──────── Reading text

The ground-breaking £18-a-week treatment will end the misery of twice-a-day injections while improving patients’ blood glucose levels.

The drug, called exenatide, can be given to people with Type 2 diabetes who cannot get their condition under control with currently avail­able pills. It is a slow-release version of the previously available version of exenatide, called Byetta, and mimics a hormone in the body.

The national drug rationing body has now recommended once-weekly exenatide – called Bydureon – be made available to all patients.

Its approval has huge implications for the health of the nation as Type 2 diabetes affects 2.5million people and unhealthy lifestyles are set to send the numbers soaring.

At the moment, people whose blood glucose levels are not brought under control with tablets face having 14 injections a week – two a day – to regulate it. But exenatide can now be given just once a week and has found to be just as effective.

The ground-breaking £18-a-week treatment will end the misery of twice-a-day injections while improving patients’ blood glucose levels

The decision by the National Institute for Health and Clinical Excellence was welcomed by the charity Diabetes UK because it gives more treatment options to the millions with Type 2 diabetes.

Simon O’Neill, director of care, information and advocacy at the charity, said: “We welcome this guidance because we strongly feel that a weekly injectable exenatide will widen the treatment options for people with Type 2 diabetes who may be struggling to achieve good diabetes control.

“For people who are currently using exenatide and injecting it twice a day, the possibility of instead doing it once a week could really improve their quality of life.”

────────────────

What is required –
Please answer these questions from the reading text about exenatide:
1. How much does the treatment cost per week?
2. What is the once-weekly version of exenatide called?
3. How many people does Type 2 diabetes affect?

──────── Dataset

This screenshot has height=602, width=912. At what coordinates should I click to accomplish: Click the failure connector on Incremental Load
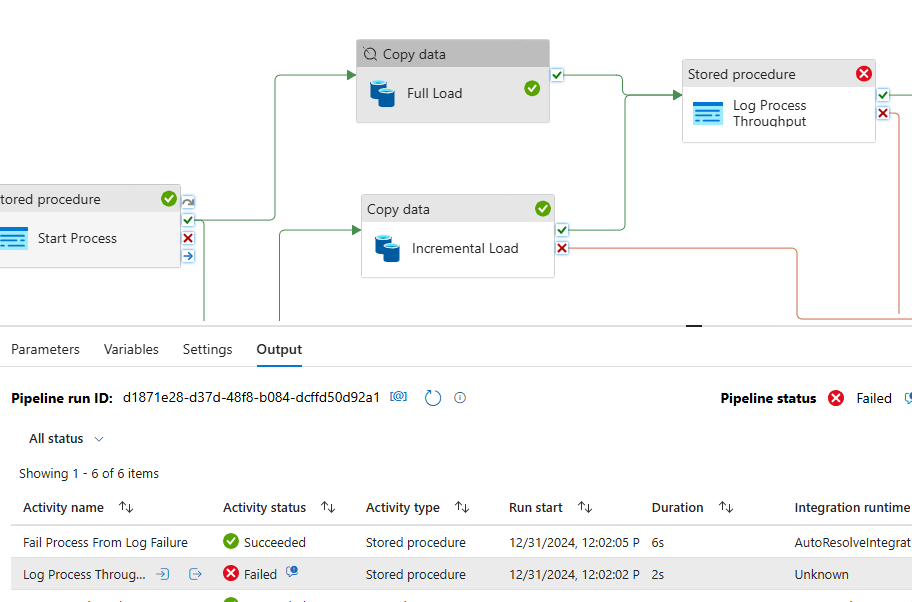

────────────────
──────── Dataset

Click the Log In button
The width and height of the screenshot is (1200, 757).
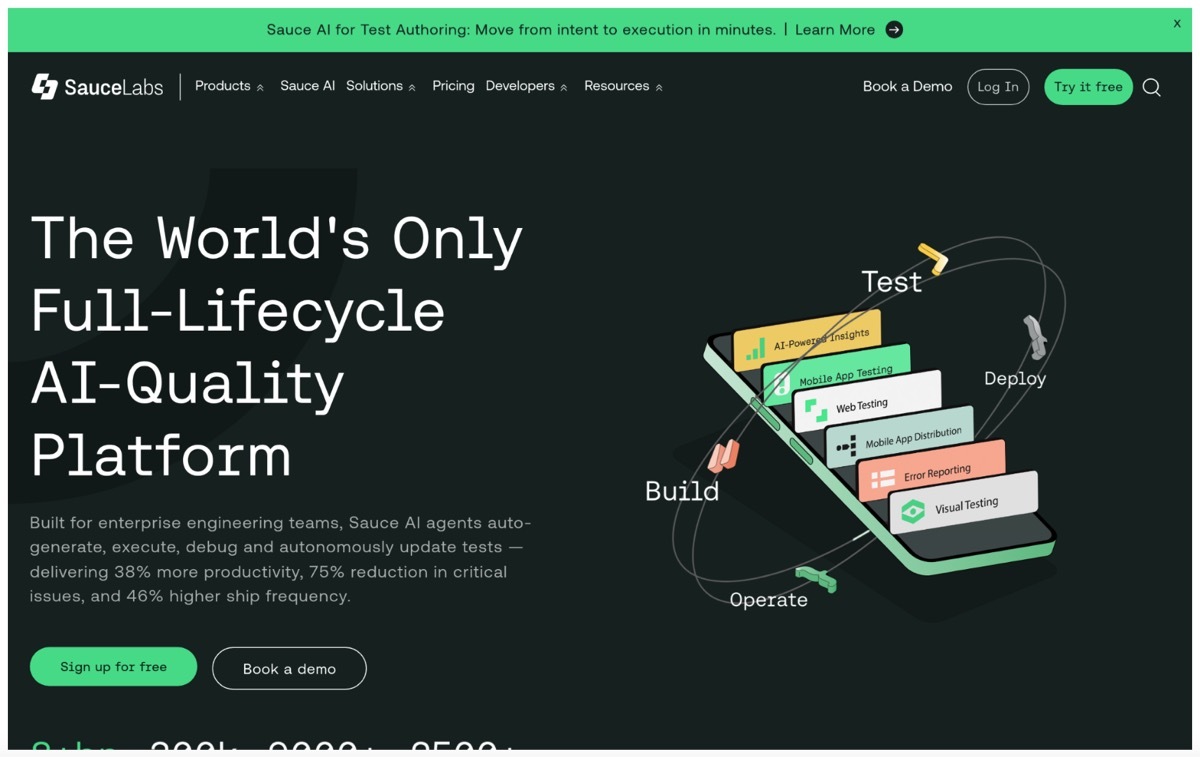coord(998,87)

────────────────
──────── Dataset

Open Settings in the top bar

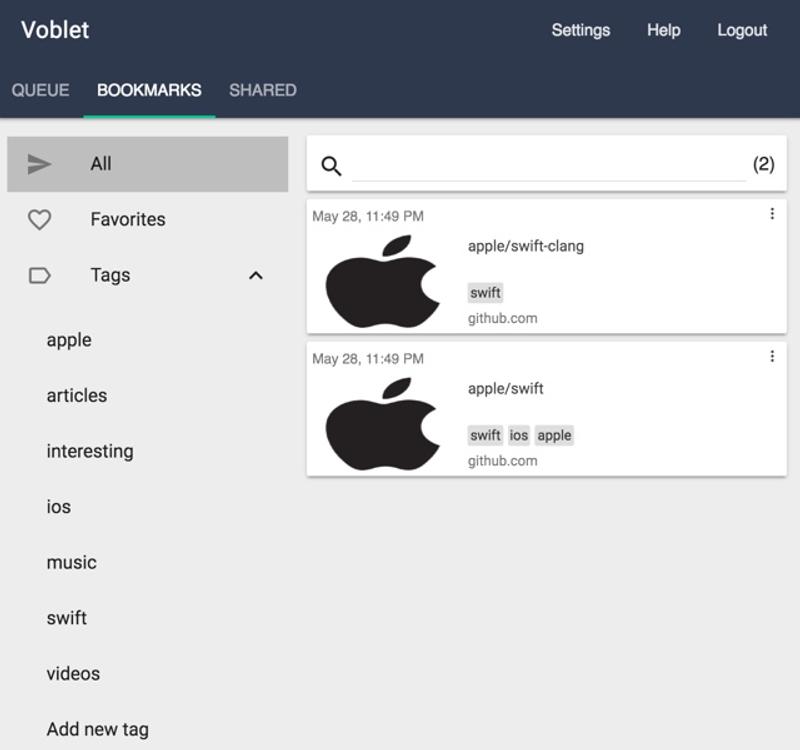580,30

────────────────

Written solution –
1. £18
2. Bydureon
3. 2.5 million